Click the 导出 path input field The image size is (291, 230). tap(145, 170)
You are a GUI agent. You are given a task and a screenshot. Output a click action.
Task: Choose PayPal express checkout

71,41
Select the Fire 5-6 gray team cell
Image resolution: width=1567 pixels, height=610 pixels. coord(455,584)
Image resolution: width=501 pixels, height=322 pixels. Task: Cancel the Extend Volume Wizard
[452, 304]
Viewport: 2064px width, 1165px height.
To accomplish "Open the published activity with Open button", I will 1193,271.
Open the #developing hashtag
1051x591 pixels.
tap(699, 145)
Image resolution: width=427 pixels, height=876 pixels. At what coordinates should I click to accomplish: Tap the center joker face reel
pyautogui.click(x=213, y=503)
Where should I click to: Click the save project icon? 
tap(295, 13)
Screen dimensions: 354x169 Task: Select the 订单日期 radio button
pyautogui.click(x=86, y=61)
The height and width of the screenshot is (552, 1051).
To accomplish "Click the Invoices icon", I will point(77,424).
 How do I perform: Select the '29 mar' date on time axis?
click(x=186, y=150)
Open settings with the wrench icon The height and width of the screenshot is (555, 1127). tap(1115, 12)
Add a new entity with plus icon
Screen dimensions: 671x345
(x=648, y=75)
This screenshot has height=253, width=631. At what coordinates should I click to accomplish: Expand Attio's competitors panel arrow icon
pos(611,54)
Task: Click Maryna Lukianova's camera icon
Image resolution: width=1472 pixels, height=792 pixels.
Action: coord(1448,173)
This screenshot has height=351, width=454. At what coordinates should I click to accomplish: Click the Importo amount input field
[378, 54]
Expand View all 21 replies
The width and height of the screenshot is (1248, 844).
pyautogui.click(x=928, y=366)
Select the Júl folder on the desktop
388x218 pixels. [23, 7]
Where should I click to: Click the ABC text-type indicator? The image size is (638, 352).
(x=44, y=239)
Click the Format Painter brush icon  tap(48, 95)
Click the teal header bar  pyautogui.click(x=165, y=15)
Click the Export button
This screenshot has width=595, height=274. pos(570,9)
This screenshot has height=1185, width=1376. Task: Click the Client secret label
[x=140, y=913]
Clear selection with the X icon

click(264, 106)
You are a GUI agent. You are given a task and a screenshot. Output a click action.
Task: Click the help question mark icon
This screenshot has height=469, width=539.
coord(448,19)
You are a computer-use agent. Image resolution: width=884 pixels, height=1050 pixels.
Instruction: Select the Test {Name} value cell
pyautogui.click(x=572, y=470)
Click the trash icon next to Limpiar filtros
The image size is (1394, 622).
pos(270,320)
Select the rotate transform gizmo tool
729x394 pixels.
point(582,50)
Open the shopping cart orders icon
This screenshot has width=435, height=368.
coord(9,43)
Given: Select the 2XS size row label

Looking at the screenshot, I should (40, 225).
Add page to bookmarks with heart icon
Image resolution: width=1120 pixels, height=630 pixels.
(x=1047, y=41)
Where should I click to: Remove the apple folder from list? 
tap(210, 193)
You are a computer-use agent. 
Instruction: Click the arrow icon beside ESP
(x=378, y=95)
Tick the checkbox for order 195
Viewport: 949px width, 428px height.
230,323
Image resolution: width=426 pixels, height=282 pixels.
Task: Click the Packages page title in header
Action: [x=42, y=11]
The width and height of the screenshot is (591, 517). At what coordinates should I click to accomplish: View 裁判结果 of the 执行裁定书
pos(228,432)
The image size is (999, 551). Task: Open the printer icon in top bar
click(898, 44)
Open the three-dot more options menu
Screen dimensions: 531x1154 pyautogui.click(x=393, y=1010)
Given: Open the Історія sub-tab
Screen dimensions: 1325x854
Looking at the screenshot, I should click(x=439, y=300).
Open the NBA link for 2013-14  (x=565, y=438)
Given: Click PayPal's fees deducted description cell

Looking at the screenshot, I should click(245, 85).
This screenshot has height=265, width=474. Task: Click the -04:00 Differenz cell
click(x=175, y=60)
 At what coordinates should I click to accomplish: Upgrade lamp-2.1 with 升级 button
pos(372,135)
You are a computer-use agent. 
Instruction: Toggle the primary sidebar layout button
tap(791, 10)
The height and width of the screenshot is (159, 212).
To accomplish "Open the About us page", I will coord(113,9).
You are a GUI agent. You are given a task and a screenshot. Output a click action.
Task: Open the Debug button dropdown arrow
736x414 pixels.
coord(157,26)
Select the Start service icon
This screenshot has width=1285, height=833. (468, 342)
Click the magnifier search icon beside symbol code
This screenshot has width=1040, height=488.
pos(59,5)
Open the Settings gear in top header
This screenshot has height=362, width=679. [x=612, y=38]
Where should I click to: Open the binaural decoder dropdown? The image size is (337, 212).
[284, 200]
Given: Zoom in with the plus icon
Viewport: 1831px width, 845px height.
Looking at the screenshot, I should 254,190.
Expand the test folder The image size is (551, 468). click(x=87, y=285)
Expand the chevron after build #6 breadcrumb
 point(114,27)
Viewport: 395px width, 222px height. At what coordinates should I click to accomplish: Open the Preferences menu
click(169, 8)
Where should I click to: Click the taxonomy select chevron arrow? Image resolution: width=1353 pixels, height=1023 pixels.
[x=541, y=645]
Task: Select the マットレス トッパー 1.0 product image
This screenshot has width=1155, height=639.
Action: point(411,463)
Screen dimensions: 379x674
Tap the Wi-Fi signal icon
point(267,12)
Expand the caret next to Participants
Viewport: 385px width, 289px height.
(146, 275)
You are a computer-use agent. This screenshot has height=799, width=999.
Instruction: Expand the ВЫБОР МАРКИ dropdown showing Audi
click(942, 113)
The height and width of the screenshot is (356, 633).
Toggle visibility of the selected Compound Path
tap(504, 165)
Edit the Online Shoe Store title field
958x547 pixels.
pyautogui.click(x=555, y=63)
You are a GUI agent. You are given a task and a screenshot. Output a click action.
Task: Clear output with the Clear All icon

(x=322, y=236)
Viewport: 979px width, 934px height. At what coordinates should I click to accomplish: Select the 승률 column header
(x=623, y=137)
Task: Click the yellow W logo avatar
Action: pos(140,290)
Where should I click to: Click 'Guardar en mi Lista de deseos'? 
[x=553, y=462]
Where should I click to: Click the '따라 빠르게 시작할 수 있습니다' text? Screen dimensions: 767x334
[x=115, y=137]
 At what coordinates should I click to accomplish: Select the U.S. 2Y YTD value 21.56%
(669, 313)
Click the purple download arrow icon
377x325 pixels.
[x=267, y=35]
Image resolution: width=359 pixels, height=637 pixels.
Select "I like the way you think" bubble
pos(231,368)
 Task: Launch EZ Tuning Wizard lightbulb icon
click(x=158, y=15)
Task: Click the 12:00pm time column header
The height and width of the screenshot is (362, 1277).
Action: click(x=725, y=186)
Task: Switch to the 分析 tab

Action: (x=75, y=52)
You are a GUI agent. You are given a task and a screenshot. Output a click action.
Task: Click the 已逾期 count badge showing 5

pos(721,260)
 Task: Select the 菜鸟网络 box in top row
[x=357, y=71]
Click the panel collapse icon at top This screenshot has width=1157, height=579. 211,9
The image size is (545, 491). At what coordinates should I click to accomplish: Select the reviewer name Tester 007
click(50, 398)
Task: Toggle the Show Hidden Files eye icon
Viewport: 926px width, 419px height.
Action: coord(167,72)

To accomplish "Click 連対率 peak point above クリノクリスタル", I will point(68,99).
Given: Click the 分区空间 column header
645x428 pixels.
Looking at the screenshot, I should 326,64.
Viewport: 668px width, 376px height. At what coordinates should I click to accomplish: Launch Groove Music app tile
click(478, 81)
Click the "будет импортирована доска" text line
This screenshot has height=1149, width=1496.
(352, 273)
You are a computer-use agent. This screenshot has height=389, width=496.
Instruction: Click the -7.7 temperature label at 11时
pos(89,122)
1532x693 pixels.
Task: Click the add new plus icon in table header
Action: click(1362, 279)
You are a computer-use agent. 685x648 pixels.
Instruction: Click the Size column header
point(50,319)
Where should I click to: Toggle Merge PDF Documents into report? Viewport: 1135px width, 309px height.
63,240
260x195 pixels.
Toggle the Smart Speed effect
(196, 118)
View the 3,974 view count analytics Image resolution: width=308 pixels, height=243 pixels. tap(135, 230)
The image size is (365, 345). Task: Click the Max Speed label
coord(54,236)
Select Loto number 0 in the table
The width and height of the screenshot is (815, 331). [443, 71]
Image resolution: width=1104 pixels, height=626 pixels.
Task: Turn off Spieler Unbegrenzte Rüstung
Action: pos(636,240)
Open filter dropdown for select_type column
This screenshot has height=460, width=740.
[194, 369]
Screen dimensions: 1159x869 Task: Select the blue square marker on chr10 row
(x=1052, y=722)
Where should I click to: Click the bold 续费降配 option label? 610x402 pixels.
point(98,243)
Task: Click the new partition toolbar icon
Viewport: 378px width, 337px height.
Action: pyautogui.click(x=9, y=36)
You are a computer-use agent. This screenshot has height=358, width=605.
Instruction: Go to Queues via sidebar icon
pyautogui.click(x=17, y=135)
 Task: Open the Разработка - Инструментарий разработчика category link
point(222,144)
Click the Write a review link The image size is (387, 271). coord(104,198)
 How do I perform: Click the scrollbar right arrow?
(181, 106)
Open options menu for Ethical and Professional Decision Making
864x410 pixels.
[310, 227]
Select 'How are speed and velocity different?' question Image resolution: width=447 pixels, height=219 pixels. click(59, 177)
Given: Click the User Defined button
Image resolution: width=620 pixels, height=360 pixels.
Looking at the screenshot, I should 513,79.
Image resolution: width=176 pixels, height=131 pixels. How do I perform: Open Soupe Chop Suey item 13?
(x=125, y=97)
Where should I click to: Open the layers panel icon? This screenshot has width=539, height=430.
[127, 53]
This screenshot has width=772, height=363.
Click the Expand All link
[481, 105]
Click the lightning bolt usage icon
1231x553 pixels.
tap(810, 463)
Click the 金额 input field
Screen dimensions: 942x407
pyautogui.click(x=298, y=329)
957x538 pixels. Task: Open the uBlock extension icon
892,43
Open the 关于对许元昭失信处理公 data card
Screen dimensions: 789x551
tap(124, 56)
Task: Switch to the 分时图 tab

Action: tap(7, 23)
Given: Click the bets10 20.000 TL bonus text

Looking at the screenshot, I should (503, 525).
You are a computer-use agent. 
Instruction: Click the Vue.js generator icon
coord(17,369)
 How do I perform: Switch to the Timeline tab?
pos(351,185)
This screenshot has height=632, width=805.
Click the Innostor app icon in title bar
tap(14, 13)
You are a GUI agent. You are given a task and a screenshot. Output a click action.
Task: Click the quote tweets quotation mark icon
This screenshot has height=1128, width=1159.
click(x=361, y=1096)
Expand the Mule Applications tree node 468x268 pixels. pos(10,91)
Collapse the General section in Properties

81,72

━━━

(Directions):
All lines from the one containing "This screenshot has height=1128, width=1159." to the last line above should be reproduced exactly, and no other lines should be given.

(Reply to the task):
This screenshot has height=1128, width=1159.
click(x=361, y=1096)
Expand the Mule Applications tree node 468x268 pixels. pos(10,91)
Collapse the General section in Properties

81,72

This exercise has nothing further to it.